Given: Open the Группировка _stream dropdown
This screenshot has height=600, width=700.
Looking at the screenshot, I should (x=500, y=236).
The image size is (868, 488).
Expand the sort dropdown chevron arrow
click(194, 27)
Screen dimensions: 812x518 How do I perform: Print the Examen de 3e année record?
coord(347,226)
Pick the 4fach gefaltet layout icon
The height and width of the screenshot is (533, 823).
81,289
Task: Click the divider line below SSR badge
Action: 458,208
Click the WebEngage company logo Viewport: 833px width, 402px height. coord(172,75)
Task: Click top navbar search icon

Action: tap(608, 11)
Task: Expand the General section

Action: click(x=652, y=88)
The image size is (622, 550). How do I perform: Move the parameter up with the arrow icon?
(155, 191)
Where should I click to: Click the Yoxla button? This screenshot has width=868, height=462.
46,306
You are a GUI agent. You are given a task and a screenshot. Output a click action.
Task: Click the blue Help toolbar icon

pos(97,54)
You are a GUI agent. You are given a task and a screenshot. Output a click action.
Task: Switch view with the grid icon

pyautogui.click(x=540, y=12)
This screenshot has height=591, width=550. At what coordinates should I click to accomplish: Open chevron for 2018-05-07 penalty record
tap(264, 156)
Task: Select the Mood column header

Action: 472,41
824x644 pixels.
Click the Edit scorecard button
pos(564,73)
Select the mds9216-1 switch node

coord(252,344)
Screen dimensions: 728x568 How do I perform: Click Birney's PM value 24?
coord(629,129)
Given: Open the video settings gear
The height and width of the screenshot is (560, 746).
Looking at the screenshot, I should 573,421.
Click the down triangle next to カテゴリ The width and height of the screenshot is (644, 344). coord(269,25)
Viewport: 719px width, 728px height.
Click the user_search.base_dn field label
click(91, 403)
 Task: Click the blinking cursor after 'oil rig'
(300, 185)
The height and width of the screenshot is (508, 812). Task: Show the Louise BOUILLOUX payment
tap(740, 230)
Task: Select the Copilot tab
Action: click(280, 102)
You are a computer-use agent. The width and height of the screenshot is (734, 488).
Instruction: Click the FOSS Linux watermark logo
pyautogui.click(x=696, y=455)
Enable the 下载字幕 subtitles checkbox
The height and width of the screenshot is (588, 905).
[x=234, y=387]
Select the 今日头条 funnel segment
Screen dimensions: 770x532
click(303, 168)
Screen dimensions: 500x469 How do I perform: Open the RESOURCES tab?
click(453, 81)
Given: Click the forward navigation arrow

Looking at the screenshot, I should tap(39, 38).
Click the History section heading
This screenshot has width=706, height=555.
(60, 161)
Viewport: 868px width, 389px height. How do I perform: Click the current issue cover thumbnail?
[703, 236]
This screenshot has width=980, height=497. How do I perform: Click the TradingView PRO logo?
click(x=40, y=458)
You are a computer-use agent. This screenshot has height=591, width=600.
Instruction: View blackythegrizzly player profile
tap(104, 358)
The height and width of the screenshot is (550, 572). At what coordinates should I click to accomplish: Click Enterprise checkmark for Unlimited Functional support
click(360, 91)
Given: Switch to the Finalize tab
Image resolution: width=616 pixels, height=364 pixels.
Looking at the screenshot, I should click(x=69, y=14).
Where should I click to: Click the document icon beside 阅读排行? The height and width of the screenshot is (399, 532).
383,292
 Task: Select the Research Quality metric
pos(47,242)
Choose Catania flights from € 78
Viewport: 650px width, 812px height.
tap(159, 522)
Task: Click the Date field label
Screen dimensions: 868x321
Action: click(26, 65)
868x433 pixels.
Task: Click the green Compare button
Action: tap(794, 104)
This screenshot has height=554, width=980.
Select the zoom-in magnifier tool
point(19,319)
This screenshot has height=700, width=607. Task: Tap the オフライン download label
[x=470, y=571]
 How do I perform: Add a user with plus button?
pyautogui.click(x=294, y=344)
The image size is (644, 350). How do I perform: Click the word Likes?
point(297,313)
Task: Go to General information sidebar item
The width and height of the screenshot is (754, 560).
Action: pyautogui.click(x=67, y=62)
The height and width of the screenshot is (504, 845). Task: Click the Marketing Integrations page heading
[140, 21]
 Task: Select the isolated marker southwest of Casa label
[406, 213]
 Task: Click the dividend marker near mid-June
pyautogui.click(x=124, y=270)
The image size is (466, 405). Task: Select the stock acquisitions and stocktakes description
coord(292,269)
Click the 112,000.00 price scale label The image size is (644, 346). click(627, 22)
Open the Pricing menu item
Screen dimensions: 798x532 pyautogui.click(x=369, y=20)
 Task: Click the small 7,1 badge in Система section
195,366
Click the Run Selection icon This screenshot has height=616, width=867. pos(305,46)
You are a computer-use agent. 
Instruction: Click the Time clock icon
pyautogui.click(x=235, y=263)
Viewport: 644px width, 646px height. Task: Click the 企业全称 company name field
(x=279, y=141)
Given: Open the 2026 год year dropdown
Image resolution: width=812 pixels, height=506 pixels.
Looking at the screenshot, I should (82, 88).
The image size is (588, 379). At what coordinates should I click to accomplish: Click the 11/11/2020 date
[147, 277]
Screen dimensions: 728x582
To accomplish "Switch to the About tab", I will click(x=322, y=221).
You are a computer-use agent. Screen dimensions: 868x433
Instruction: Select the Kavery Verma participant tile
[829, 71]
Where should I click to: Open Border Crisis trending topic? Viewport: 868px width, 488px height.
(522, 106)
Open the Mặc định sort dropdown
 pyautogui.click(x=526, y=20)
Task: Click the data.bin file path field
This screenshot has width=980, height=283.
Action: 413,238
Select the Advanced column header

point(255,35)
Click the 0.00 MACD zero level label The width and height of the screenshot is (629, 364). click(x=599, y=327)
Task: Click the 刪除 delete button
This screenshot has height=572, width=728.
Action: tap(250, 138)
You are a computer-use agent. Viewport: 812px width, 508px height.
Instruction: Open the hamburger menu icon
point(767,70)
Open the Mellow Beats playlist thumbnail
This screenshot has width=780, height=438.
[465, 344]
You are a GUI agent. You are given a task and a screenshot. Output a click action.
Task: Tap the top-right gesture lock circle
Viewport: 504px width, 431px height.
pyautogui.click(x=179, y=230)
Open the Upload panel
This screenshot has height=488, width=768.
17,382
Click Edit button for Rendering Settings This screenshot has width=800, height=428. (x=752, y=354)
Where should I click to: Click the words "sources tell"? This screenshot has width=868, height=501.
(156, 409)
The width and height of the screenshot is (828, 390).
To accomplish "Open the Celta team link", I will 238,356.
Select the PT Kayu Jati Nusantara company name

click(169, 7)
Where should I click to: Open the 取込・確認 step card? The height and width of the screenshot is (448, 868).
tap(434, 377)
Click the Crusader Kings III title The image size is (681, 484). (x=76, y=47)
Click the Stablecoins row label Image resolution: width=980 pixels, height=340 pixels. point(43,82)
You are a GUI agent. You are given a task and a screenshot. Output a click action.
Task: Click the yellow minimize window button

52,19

▶ EXERCISE PROMPT
When copying the data above, please keep exactly the lines from its first line through the line with "Pick the 4fach gefaltet layout icon", both ends included, and drop the rest.

▶ RESPONSE AREA
Given: Open the Группировка _stream dropdown
This screenshot has height=600, width=700.
Looking at the screenshot, I should (x=500, y=236).
The image size is (868, 488).
Expand the sort dropdown chevron arrow
click(194, 27)
Screen dimensions: 812x518 How do I perform: Print the Examen de 3e année record?
coord(347,226)
Pick the 4fach gefaltet layout icon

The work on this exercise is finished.